Yes. The 6-day Machame skips the Karanga Camp overnight and instead walks directly from Barranco to Barafu in one day. This reduces the acclimatisation margin and is a harder day. We offer it for experienced high-altitude climbers who cannot spare the seventh day. For most people, particularly anyone without prior Kilimanjaro experience, the 7-day is the right choice.
Can I combine this with a Tanzania or Kenya safari?
Yes. The Machame Route starts and ends near Moshi and Arusha, which is the gateway to Tanzania’s northern safari circuit. The January to March window pairs well with Kilimanjaro and the Serengeti calving season. We can also design combined Kilimanjaro and Kenya safari itineraries. Contact us to plan.
How to Book
| Step | What Happens |
| 1 | Send your preferred date, group size, fitness background, and Arusha or Moshi pickup |
| 2 | We confirm availability and check current TANAPA permit status for your dates |
| 3 | We send a final quote with all fees, crew, and logistics itemised |
| 4 | Payment instructions are sent to confirm your booking |
| 5 | Once paid, permits are arranged and your climb is confirmed |
| 6 | We send a booking confirmation and full pre-departure briefing pack |
Common Trekking Mistakes to Avoid
Mistake 1: Treating Lava Tower as an inconvenient detour
Fix: Lava Tower at 4,620m is the single most important acclimatisation event of the 7-day Machame. Take the full lunch time there. Move around slowly. Do not rush the descent to Barranco. The time at 4,620m is the preparation.
Mistake 2: Not mentioning height discomfort before the Barranco Wall
Fix: The Wall involves real exposure looking down a steep rocky face. If you are uncomfortable with heights, tell the guide before you reach it. The assistant will be positioned to support you through the key sections. Do not arrive at the Wall without having communicated this.

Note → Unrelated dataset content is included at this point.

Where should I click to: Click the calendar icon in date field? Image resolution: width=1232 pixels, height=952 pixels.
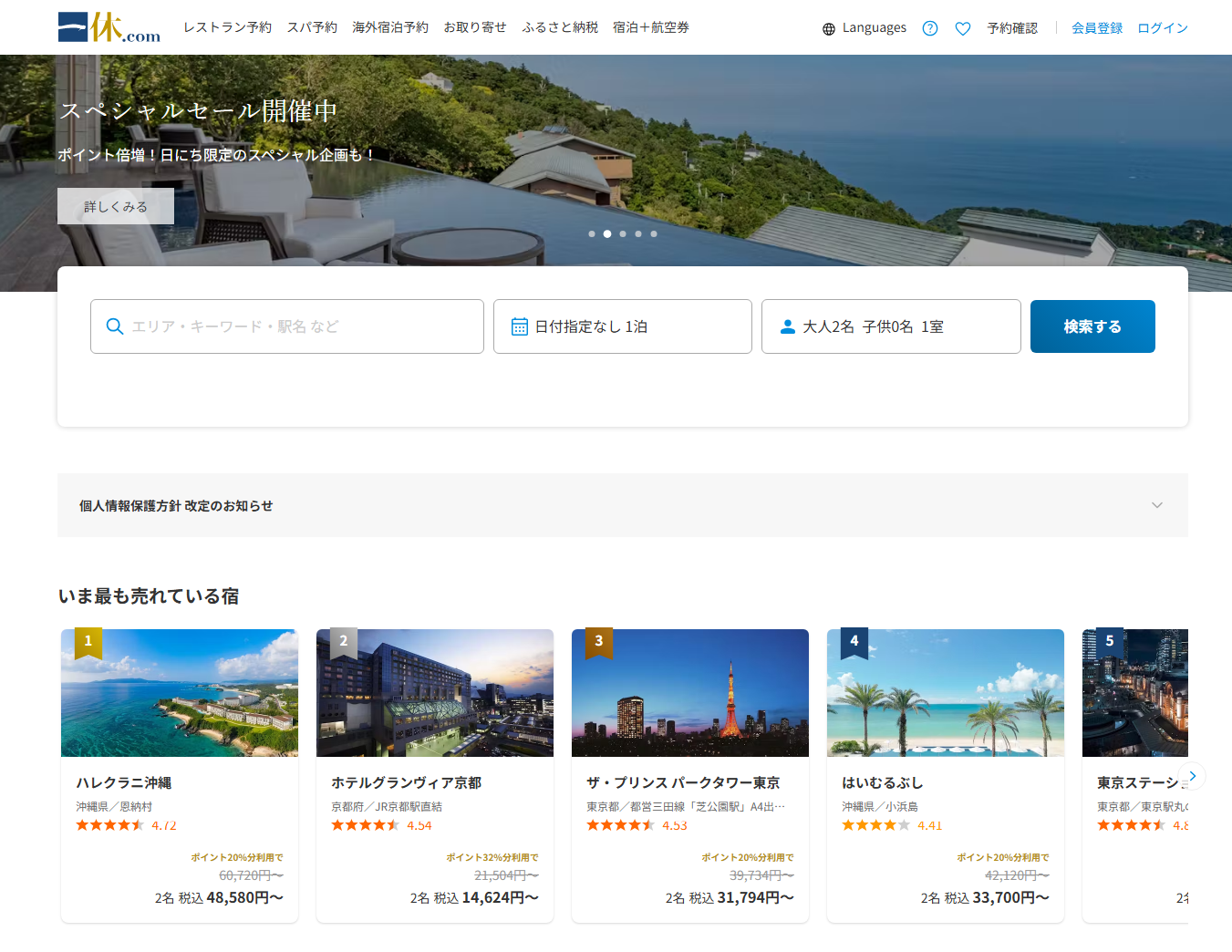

Mistake 3: Not resting early enough at Barafu Camp
Fix: Force yourself horizontal by 18:00. Use your warmest sleeping bag from the start. Even poor sleep at 4,673m is better than no rest. The summit push at midnight uses whatever you have accumulated.
Mistake 4: Running or moving fast on the descent from Stella Point
Fix: TANAPA data shows 90% of Kilimanjaro accidents happen on descent. Post-summit elation, depleted legs, and steep scree is a dangerous combination. Walk the descent. Use the trekking poles. The mountain has already been climbed.